Here’s a simple, high‑leverage north‑star for AI‑coding work: merged PRs per agent‑hour — how many pull requests successfully land on main per hour of agent runtime.

Contents

Why this metric

Outcome‑centric: measures shipped code, not tokens, prompts, or “attempts.”
Comparable: normalizes across models, repos, and workflows with a single denominator (agent hours).
Anti‑vanity: ignores drafts, abandoned PRs, and reverts so the number reflects real value.

Exact definition

Numerator: Count of PRs merged to main in the window, excluding drafts, auto‑reverts, and PRs that are reverted within 7 days.
Denominator: Sum of wall‑clock runtime hours for all agents involved in those PRs (planning + coding + refactor + test + review assistance).
Metric: Merged PRs per agent‑hour = valid_merged_prs / agent_runtime_hours

Guardrails (make it hard to game)

Only count PRs with: green CI, at least 1 human approval, and non‑trivial diff (e.g., ≥ 15 changed LOC or at least 2 files).
Exclude PRs labeled chore/deps unless they include passing tests written/updated by the agent.
Track a 7‑day revert rate alongside the metric. If revert rate > 5%, pause experiments.

Minimal implementation (7 steps)

Tag agent runs: log run_id, start/stop timestamps, repo, branch, PR number.
Join with VCS: from GitHub/GitLab API pull merged_at, is_draft, labels, CI status, approvals, reverts.
Filter valid PRs: apply the rules above.
Aggregate runtime: sum agent run hours per PR (if multiple runs touch one PR, sum them).
Compute core metric daily + weekly; add p50/p90 time‑to‑merge and tests‑added per PR as secondary.
Slice: by repo, model, prompt pack, retrieval config, and reviewer to find winners.
Alerting: if metric drops >20% WoW or revert rate spikes, notify in Slack.

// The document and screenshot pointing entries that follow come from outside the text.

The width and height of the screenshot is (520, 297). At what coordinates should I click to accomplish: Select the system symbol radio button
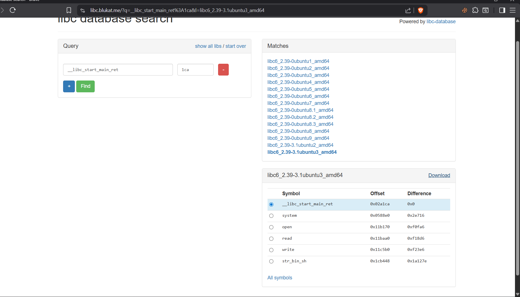pyautogui.click(x=271, y=216)
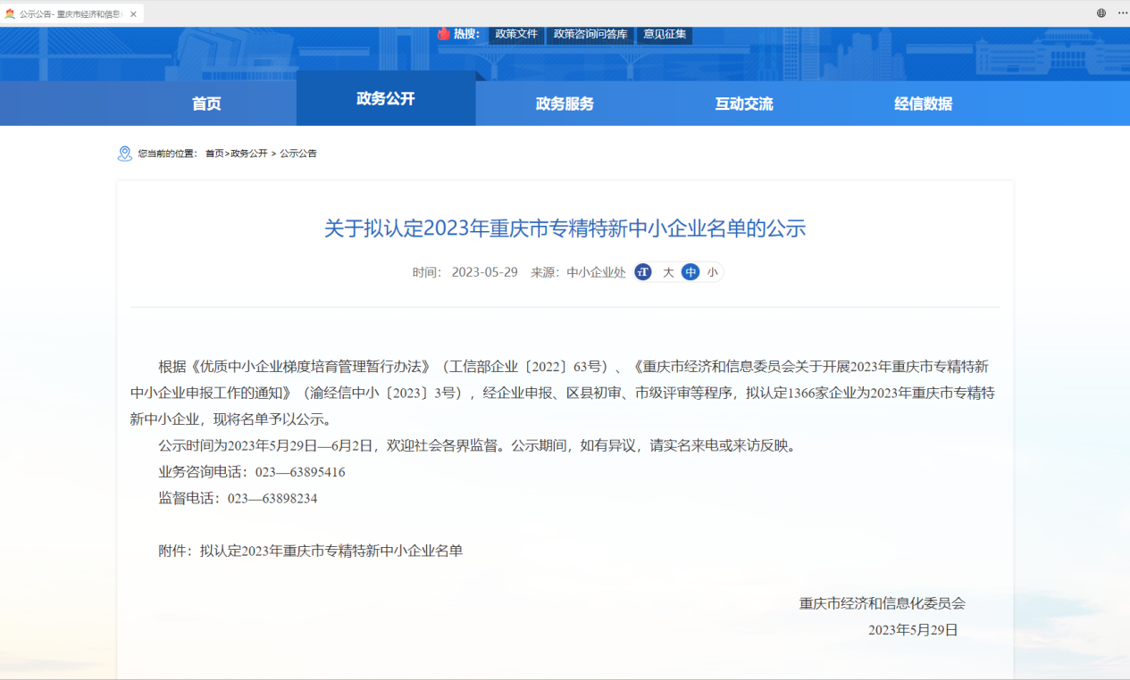Set font size to large (大)

tap(667, 272)
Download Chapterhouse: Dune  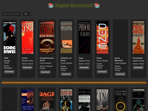(x=45, y=72)
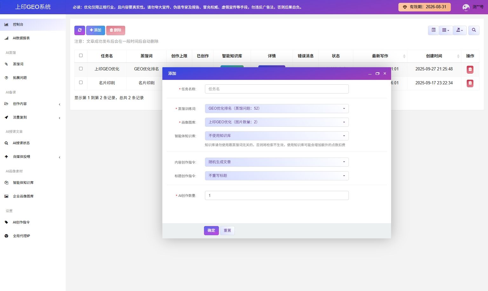The height and width of the screenshot is (291, 488).
Task: Open the export data icon dropdown
Action: coord(459,30)
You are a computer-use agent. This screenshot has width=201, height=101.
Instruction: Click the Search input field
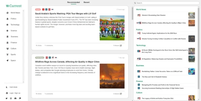click(x=166, y=3)
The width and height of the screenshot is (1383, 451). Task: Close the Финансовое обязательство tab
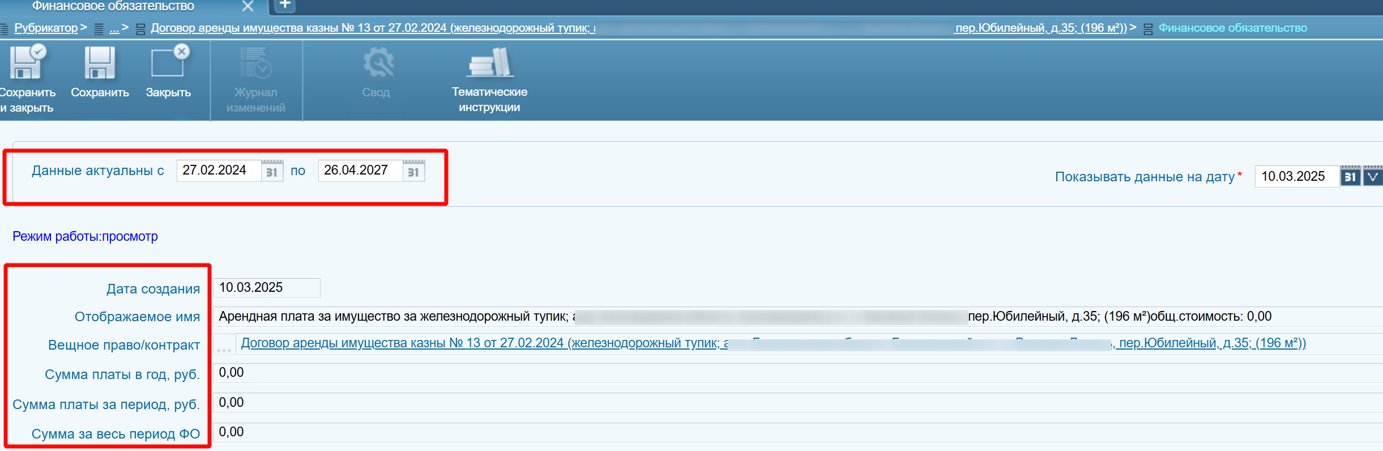pyautogui.click(x=247, y=6)
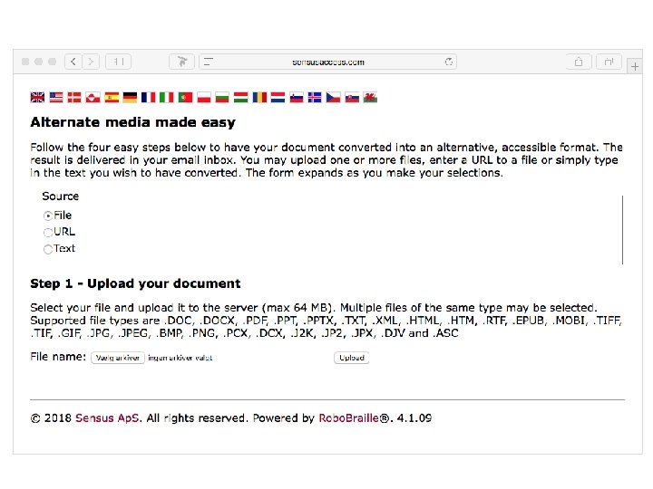This screenshot has width=653, height=489.
Task: Click the French flag language icon
Action: 148,97
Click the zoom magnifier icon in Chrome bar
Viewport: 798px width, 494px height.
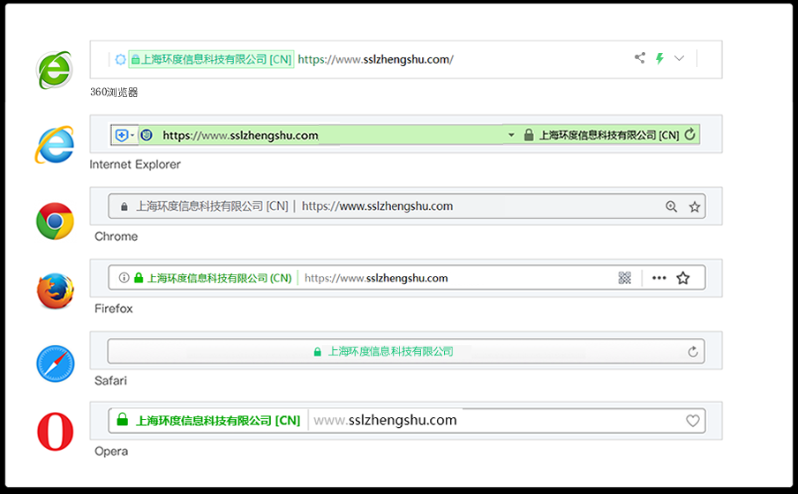point(672,206)
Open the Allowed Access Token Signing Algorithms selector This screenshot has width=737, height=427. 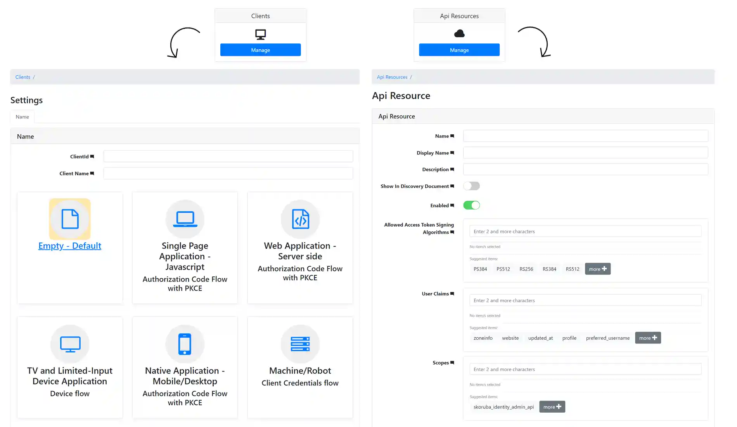click(585, 231)
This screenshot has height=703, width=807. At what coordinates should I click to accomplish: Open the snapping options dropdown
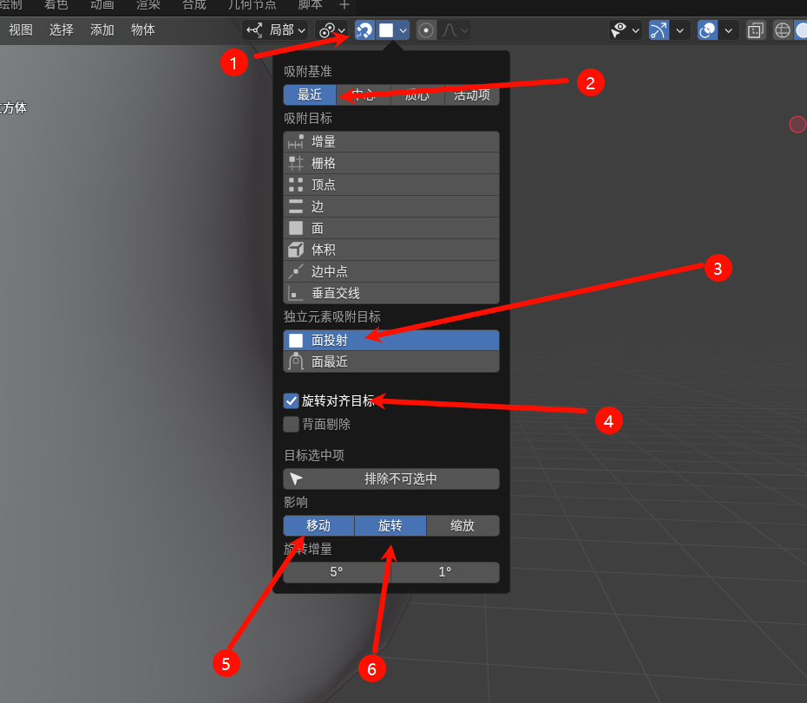[x=393, y=30]
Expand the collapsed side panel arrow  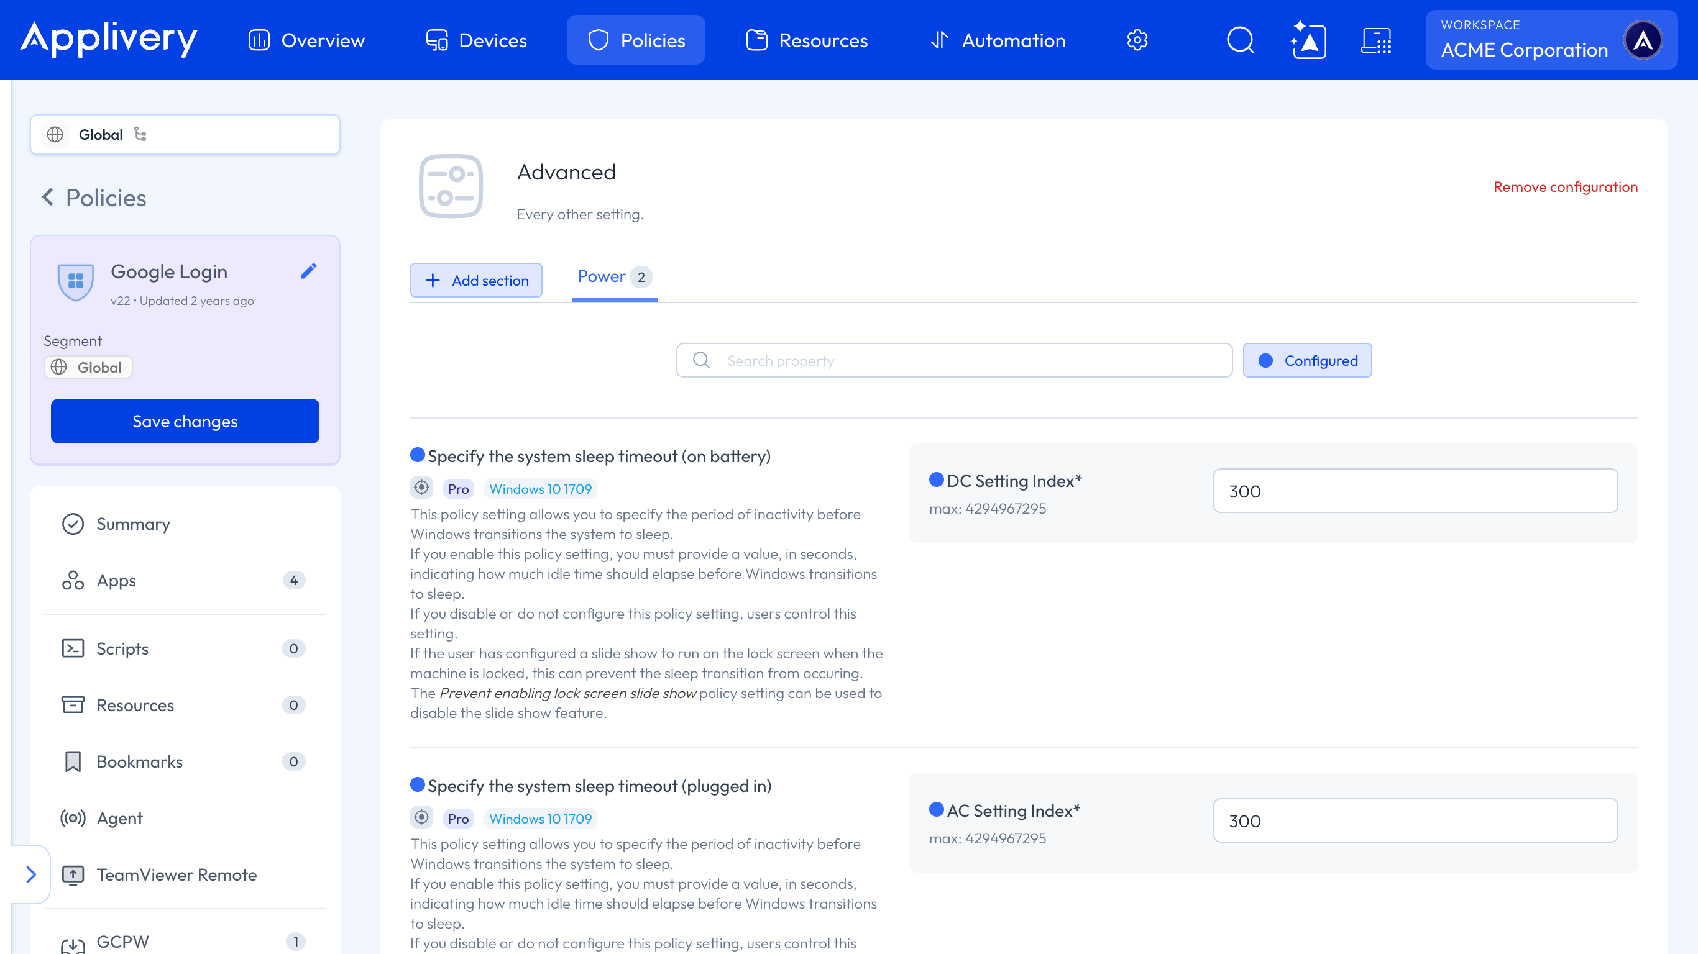pyautogui.click(x=30, y=874)
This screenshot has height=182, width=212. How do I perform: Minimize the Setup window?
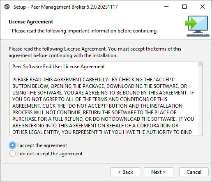(x=166, y=7)
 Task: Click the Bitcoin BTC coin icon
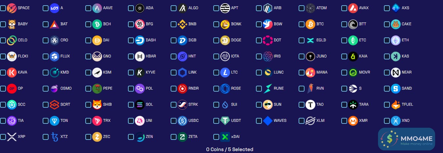click(x=310, y=24)
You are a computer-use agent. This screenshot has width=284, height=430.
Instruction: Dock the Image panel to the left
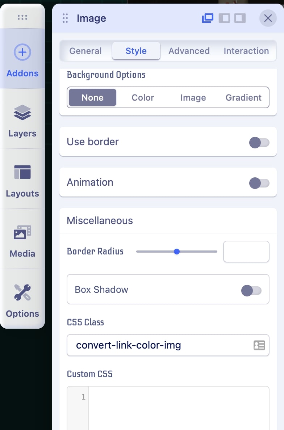tap(224, 18)
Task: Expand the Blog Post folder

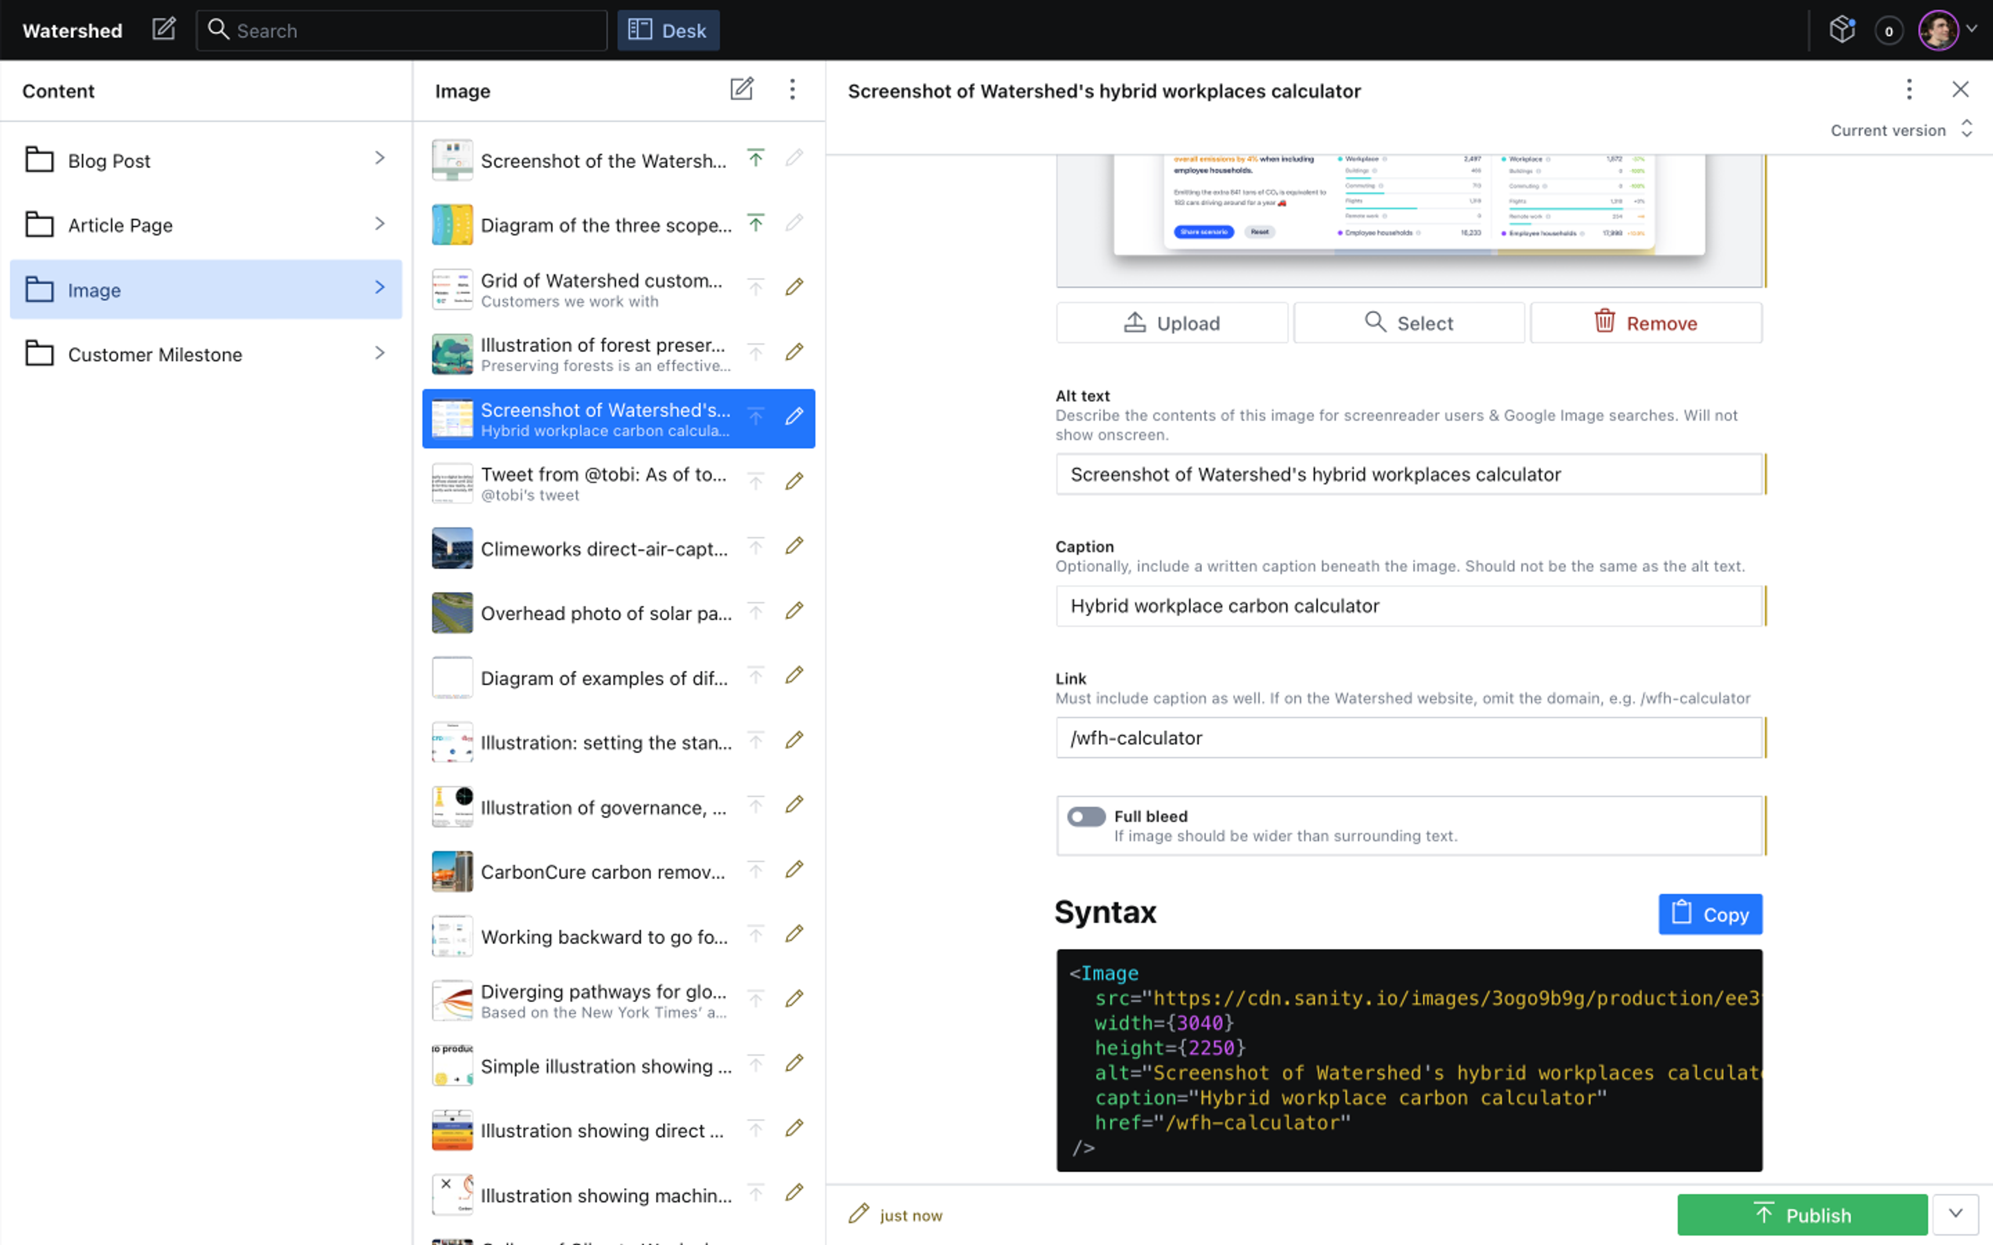Action: 205,160
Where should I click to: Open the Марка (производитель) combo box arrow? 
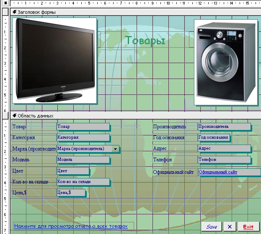click(x=115, y=149)
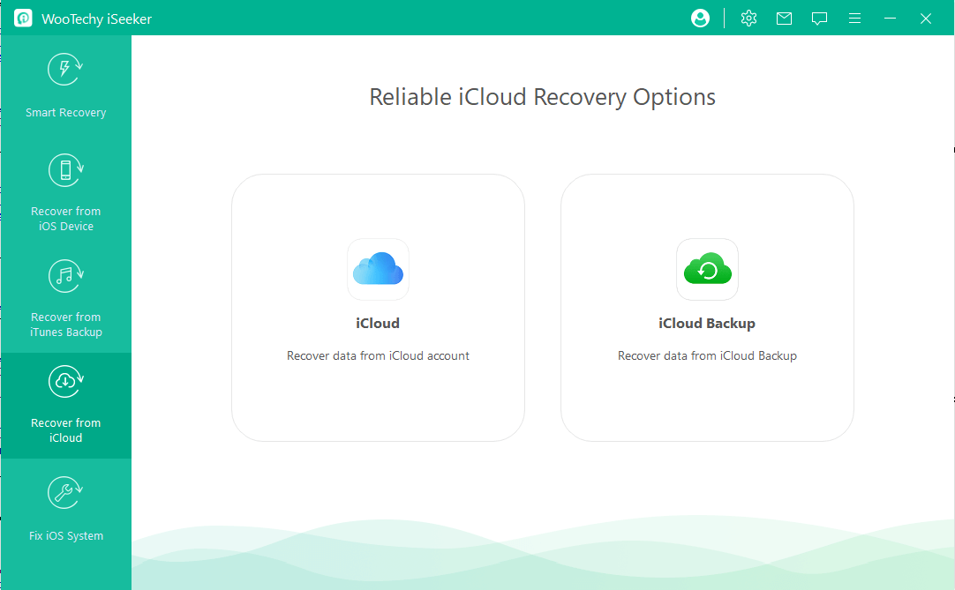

Example SQL (BigQuery‑style, adapt as needed)

WITH agent_runs AS (
  SELECT pr_number, SUM(TIMESTAMP_DIFF(ended_at, started_at, MINUTE))/60.0 AS agent_hours
  FROM runs
  WHERE started_at >= @from AND ended_at < @to
  GROUP BY pr_number
),
valid_prs AS (
  SELECT p.pr_number
  FROM prs p
  LEFT JOIN reverts r ON r.reverted_pr = p.pr_number AND r.created_at BETWEEN p.merged_at AND TIMESTAMP_ADD(p.merged_at, INTERVAL 7 DAY)
  WHERE p.base_branch = 'main'
    AND p.is_draft = FALSE
    AND p.merged_at BETWEEN @from AND @to
    AND p.ci_status = 'success'
    AND p.approvals_count >= 1
    AND p.changed_loc >= 15
    AND (r.reverted_pr IS NULL)
    AND NOT ARRAY_TO_STRING(p.labels, ',') LIKE '%chore/deps%'
)
SELECT
  COUNT(v.pr_number) / NULLIF(SUM(a.agent_hours), 0) AS merged_prs_per_agent_hour,
  COUNT(v.pr_number) AS merged_prs,
  SUM(a.agent_hours) AS agent_hours
FROM valid_prs v
JOIN agent_runs a USING (pr_number);

Dashboard (keep it tiny)

Top‑line: Merged PRs / agent‑hour (7d, 28d)
Quality rails: Revert rate (7d), CI pass‑on‑first‑try %
Speed: p50/p90 time‑to‑merge
Breakdowns: by model → by repo → by task type
Leaderboard: prompt pack / tool config by uplift vs. baseline

How to use it weekly

Ship two changes at a time (model + prompt = too many confounders).
Hold a 20‑minute review: if a variant improves the metric and keeps revert rate low, promote it; otherwise roll back.